====== Extract to read ======

MMR vaccination urged as measles outbreak declared in South East Wales
Wednesday, 7 March 2018
Public Health Wales is urging young adults and teenagers to make sure they are protected against measles with two doses of the MMR vaccine as it investigates an outbreak of measles in South East Wales.
Parents are also urged to make sure their children are fully protected.
Six people have been confirmed as having measles in Cardiff, Newport and Blaenau Gwent. Two further probable cases are also under investigation.
Although cases are distributed across South East Wales, the first few cases are thought to have been exposed to an unknown highly infectious case in early February. This is because investigations have revealed that all were in the same location in Cardiff city centre on the same day. We are now seeing onward transmission in other parts of South East Wales from some of these early cases.
Public Health Wales is working in partnership with Health Boards and Local Authorities in South East Wales to contact those exposed to measles cases and arranging vaccination as appropriate.
Children with early measles symptoms – which can include a fever, cough, runny nose and red eyes (conjunctivitis) – should be kept home from school. The distinctive red rash develops two to seven days after these first symptoms.
Parents should also contact their GP or NHS Direct Wales on 0845 46 47, and alert them of the symptoms before attending any appointment.

====== Data ======

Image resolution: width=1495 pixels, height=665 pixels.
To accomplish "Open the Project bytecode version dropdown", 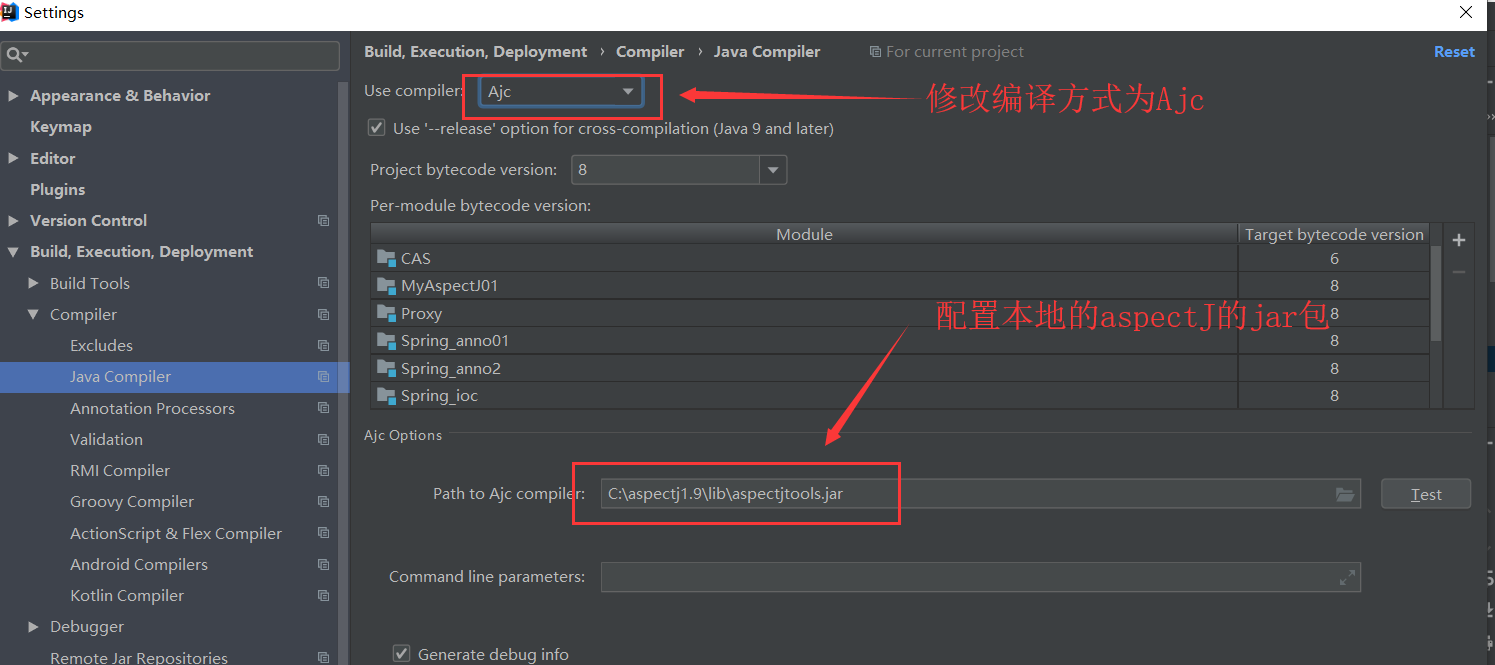I will pyautogui.click(x=772, y=169).
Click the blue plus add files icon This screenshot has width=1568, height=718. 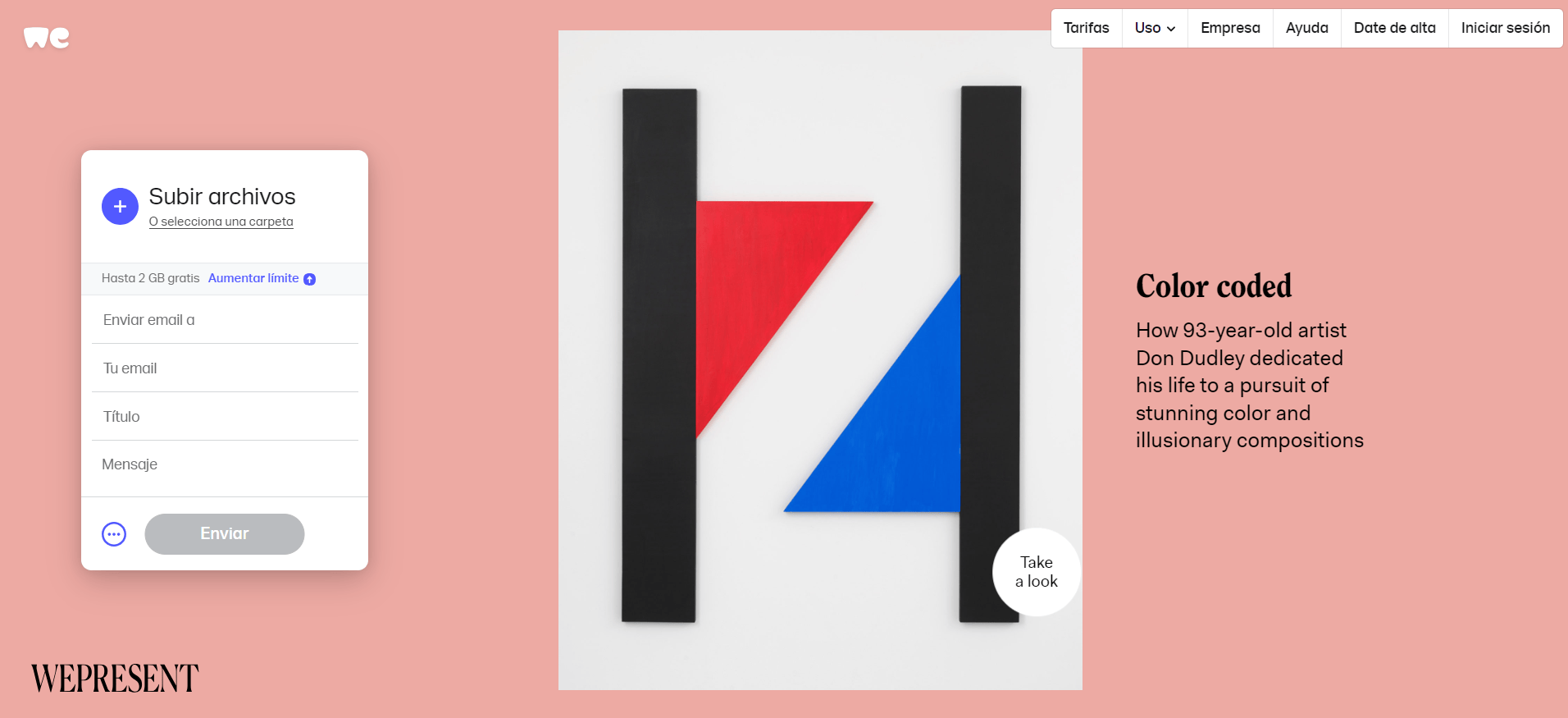[x=120, y=207]
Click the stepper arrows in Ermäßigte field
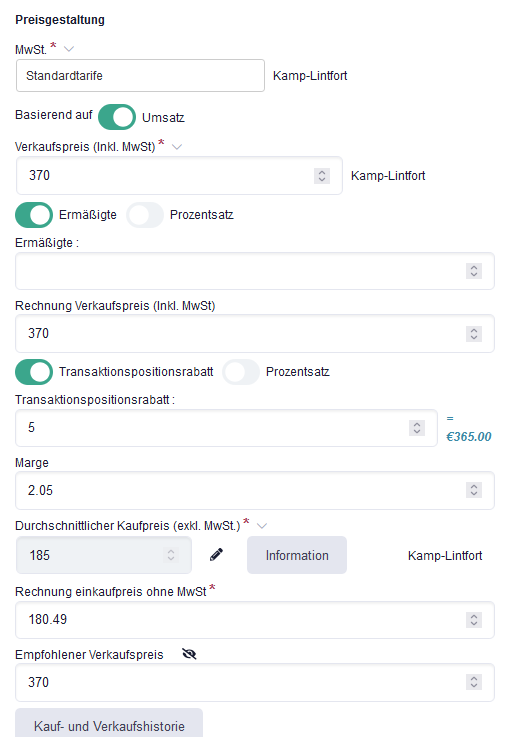The height and width of the screenshot is (737, 519). pos(474,271)
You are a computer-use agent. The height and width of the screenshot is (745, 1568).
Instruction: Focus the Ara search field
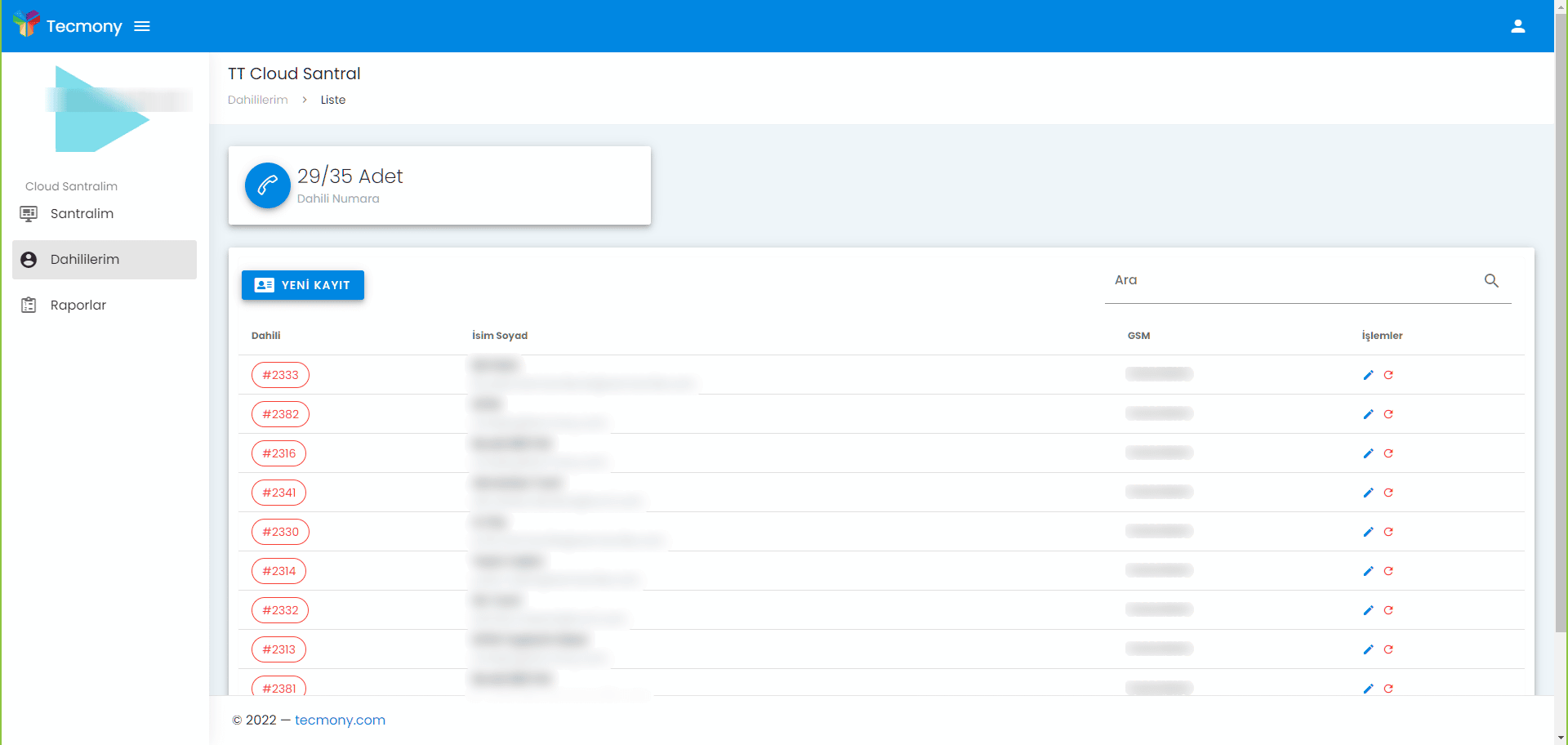point(1290,281)
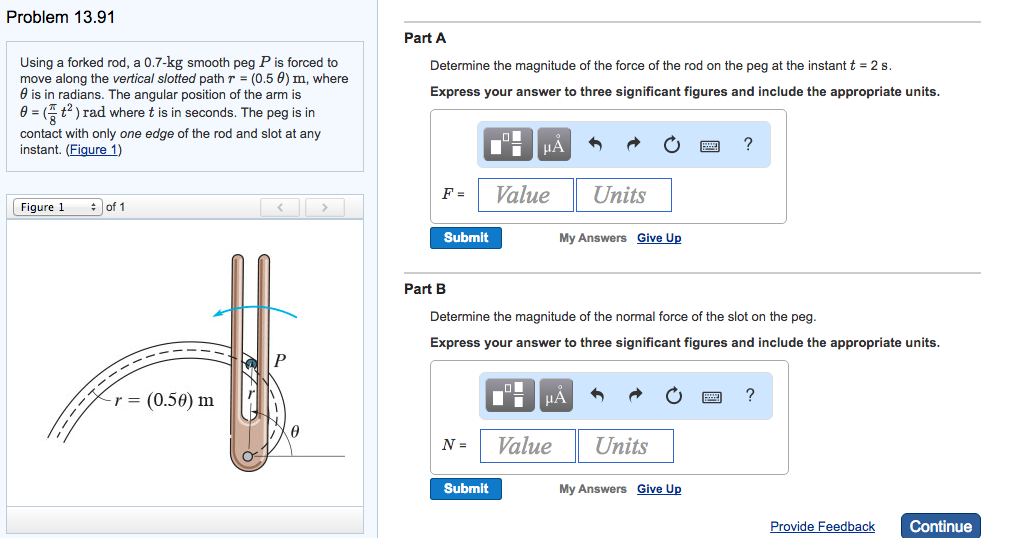Click the N Units input field
This screenshot has width=1012, height=538.
click(x=625, y=446)
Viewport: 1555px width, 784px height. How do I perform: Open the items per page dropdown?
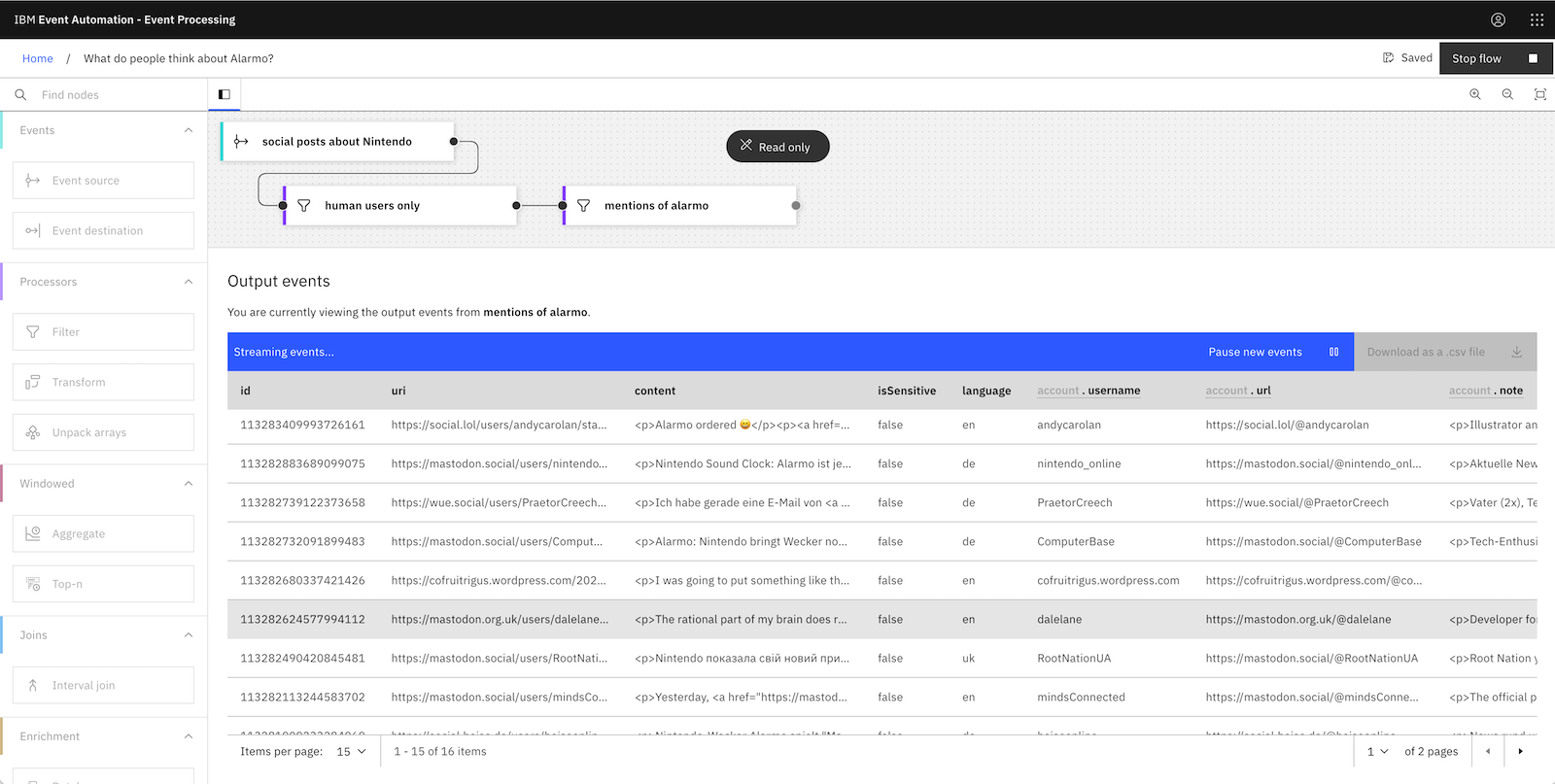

======

» **Tasks**
(A) According to the measles outbreak article, why are the first few cases thought to have been exposed to an unknown highly infectious case in early February? Answer in one to three sentences.
(B) Translate this sentence from the measles outbreak article into Spanish: "Parents are also urged to make sure their children are fully protected."
(C) Extend the article on the measles outbreak in South East Wales by writing what comes after its final sentence.

» **Set of answers**
(A) Investigations revealed that all of the first few cases had been in the same location in Cardiff city centre on the same day. This shared exposure points to a single unknown, highly infectious case.

(B) También se insta a los padres a asegurarse de que sus hijos estén totalmente protegidos.

(C)
Dr Gwen Lowe, Consultant in Communicable Disease Control for Public Health Wales, said: “Measles is highly infectious and the only way to prevent large outbreaks is through vaccination. As this outbreak has shown, even being in the same proximity as a stranger in the first stages of measles can result in infection.
“We urge parents whose children have not received two doses of MMR to ensure that they speak to their GP immediately to arrange this quick, safe and effective vaccine.
“Adults who have never had measles or the MMR vaccine, and who work in close contact with children, are also urged to ensure they speak to their GP about vaccination.”
The first dose of MMR is usually given to babies at 12 months of age and the second at three years and four months of age, but it is never too late to catch up on missed doses.
The MMR vaccine is recommended by the World Health Organization, UK Department of Health and Public Health Wales as the most effective and safe way to protect children against measles.
About 1 in 5 children with measles can experience serious complications such as ear infections, pneumonia or meningitis. One in 10 children with measles ends up in hospital and in rare cases it can be fatal.